In his addendum decision Edward J made a number of points, including: first, the recognition and implementation of the right to use traditional medicines must remain consistent with the principle that the best interests of the child remain paramount; secondly any aboriginal right to use traditional medicine must be respected in any analysis of the best interests of the child; thirdly, the concept of the best interests of the child being paramount is consistent with the recognition of an aboriginal right to use traditional medicine; and fourthly, recognizing aboriginal rights correctly considers the principle of reconciliation between Indigenous and non-Indigenous Canadians.
In terms of JJ, after the original judgment the Government of Ontario became involved. Further, JJ’s health team was expanded to include a senior paediatric oncologist and a traditional Haudenosaunee Chief who is also a practitioner of traditional medicine. In March 2015, after a period of remission, JJ’s cancer returned and her family decided to continue using traditional medicine and to resume chemotherapy.
The Court’s April 2015 endorsement decision concludes with the following (at ):
The joint submission, that has been read into the record, notes how the province and the family collaboratively worked to form a health care team to bring the best both had to offer to address J.J.’s ongoing treatment. This approach recognizes the province’s acceptance of the family’s right to practice traditional medicine and the family’s acceptance western medicine will most certainly help their daughter. It is simply a recognition of what is in J.J.’s best interest.
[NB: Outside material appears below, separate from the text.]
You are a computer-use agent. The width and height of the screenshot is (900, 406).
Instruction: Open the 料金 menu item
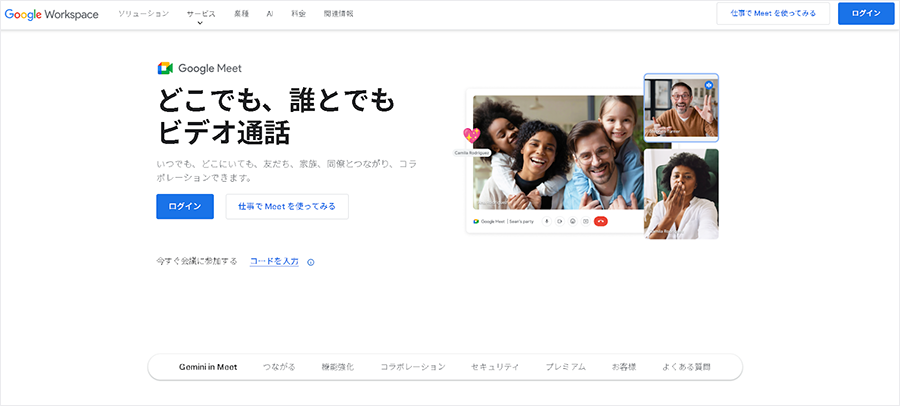pyautogui.click(x=298, y=14)
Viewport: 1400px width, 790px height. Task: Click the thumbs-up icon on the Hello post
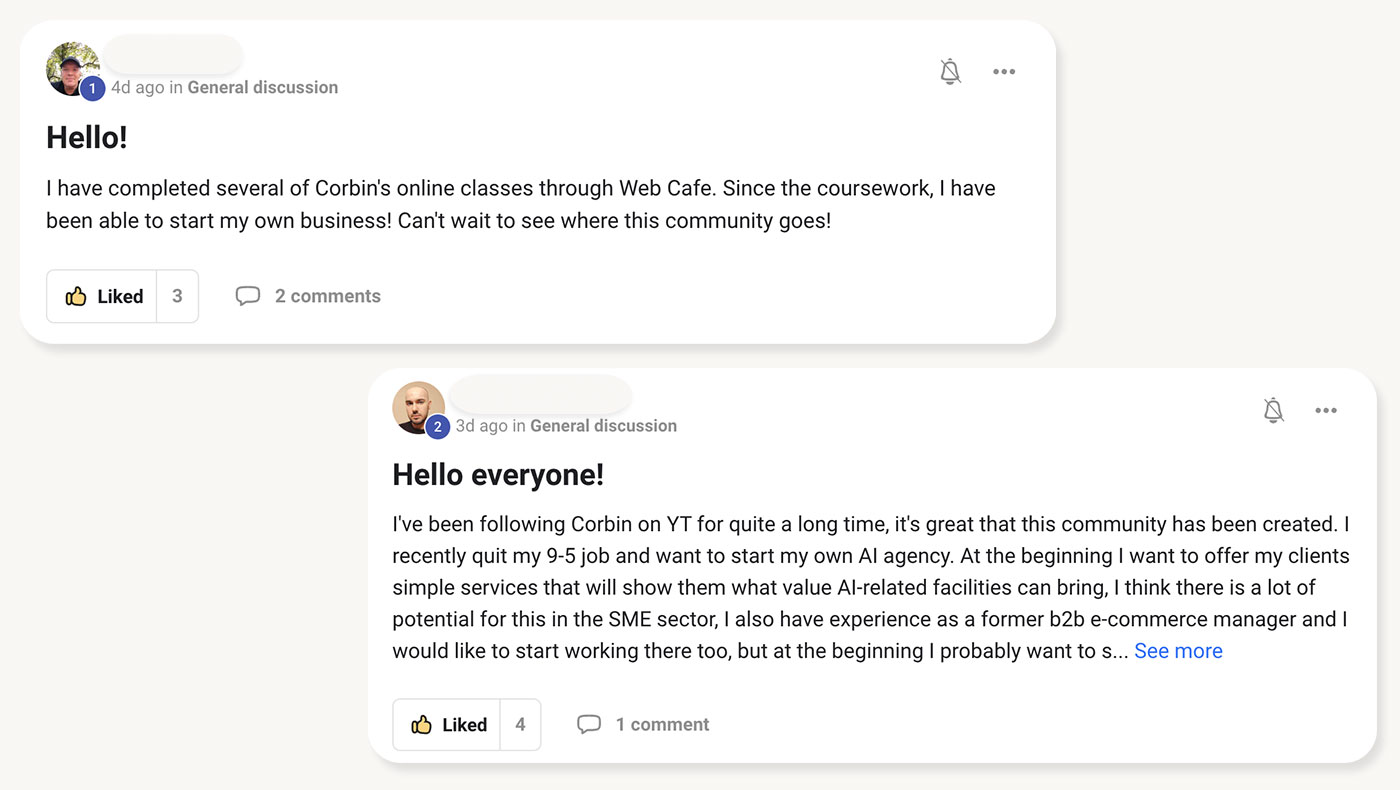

Such an approach bodes well for the future. It is also an approach that is reflected in Article 24 of the United Nations Declaration on the Rights of Indigenous Peoples, A/RES/61/295, which states in part:
1. Indigenous peoples have the right to their traditional medicines and to maintain their health practices . . . Indigenous individuals also have the right to access, without any discrimination, to all social and health services.